■ **DATA TO EXAMINE**:
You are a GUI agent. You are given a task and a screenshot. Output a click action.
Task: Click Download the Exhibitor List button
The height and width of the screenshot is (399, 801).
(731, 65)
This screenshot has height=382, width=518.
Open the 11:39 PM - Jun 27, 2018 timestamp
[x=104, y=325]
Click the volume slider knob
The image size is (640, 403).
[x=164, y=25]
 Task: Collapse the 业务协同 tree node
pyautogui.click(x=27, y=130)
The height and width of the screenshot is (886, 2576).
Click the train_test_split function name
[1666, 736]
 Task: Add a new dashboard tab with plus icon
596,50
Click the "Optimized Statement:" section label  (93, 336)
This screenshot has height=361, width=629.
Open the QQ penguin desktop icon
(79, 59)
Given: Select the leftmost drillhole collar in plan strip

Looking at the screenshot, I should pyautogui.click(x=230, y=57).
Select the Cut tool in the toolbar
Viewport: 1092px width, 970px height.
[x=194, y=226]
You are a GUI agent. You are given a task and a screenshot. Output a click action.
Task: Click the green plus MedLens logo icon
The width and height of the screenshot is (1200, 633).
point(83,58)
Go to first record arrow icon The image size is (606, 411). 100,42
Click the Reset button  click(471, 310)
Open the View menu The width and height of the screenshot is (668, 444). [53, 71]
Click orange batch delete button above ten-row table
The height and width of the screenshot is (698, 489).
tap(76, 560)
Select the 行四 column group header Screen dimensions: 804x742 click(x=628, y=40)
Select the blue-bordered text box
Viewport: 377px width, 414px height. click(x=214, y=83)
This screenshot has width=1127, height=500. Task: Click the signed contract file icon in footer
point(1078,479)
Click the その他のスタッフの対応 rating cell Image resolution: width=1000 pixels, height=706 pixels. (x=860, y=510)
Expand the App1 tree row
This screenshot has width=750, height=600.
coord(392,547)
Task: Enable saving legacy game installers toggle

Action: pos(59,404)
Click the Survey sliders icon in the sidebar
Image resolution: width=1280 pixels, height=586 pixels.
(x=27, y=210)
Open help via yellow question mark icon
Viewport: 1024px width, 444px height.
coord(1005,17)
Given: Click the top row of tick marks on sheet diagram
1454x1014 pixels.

■ **EXERCISE BRIEF**: Output the material in full, matching it word for word.

■ **TASK RESPONSE**:
You are a GUI agent. You are given a task and a screenshot. Output a click action.
Task: Click Download the Exhibitor List button
The height and width of the screenshot is (399, 801).
(731, 65)
This screenshot has height=382, width=518.
Open the 11:39 PM - Jun 27, 2018 timestamp
[x=104, y=325]
Click the volume slider knob
The image size is (640, 403).
[x=164, y=25]
 Task: Collapse the 业务协同 tree node
pyautogui.click(x=27, y=130)
The height and width of the screenshot is (886, 2576).
Click the train_test_split function name
[1666, 736]
 Task: Add a new dashboard tab with plus icon
596,50
Click the "Optimized Statement:" section label  (93, 336)
This screenshot has height=361, width=629.
Open the QQ penguin desktop icon
(79, 59)
Given: Select the leftmost drillhole collar in plan strip

Looking at the screenshot, I should pyautogui.click(x=230, y=57).
Select the Cut tool in the toolbar
Viewport: 1092px width, 970px height.
[x=194, y=226]
You are a GUI agent. You are given a task and a screenshot. Output a click action.
Task: Click the green plus MedLens logo icon
The width and height of the screenshot is (1200, 633).
point(83,58)
Go to first record arrow icon The image size is (606, 411). 100,42
Click the Reset button  click(471, 310)
Open the View menu The width and height of the screenshot is (668, 444). [53, 71]
Click orange batch delete button above ten-row table
The height and width of the screenshot is (698, 489).
tap(76, 560)
Select the 行四 column group header Screen dimensions: 804x742 click(x=628, y=40)
Select the blue-bordered text box
Viewport: 377px width, 414px height. click(x=214, y=83)
This screenshot has width=1127, height=500. Task: Click the signed contract file icon in footer
point(1078,479)
Click the その他のスタッフの対応 rating cell Image resolution: width=1000 pixels, height=706 pixels. (x=860, y=510)
Expand the App1 tree row
This screenshot has width=750, height=600.
coord(392,547)
Task: Enable saving legacy game installers toggle

Action: pos(59,404)
Click the Survey sliders icon in the sidebar
Image resolution: width=1280 pixels, height=586 pixels.
(x=27, y=210)
Open help via yellow question mark icon
Viewport: 1024px width, 444px height.
coord(1005,17)
Given: Click the top row of tick marks on sheet diagram
1454x1014 pixels.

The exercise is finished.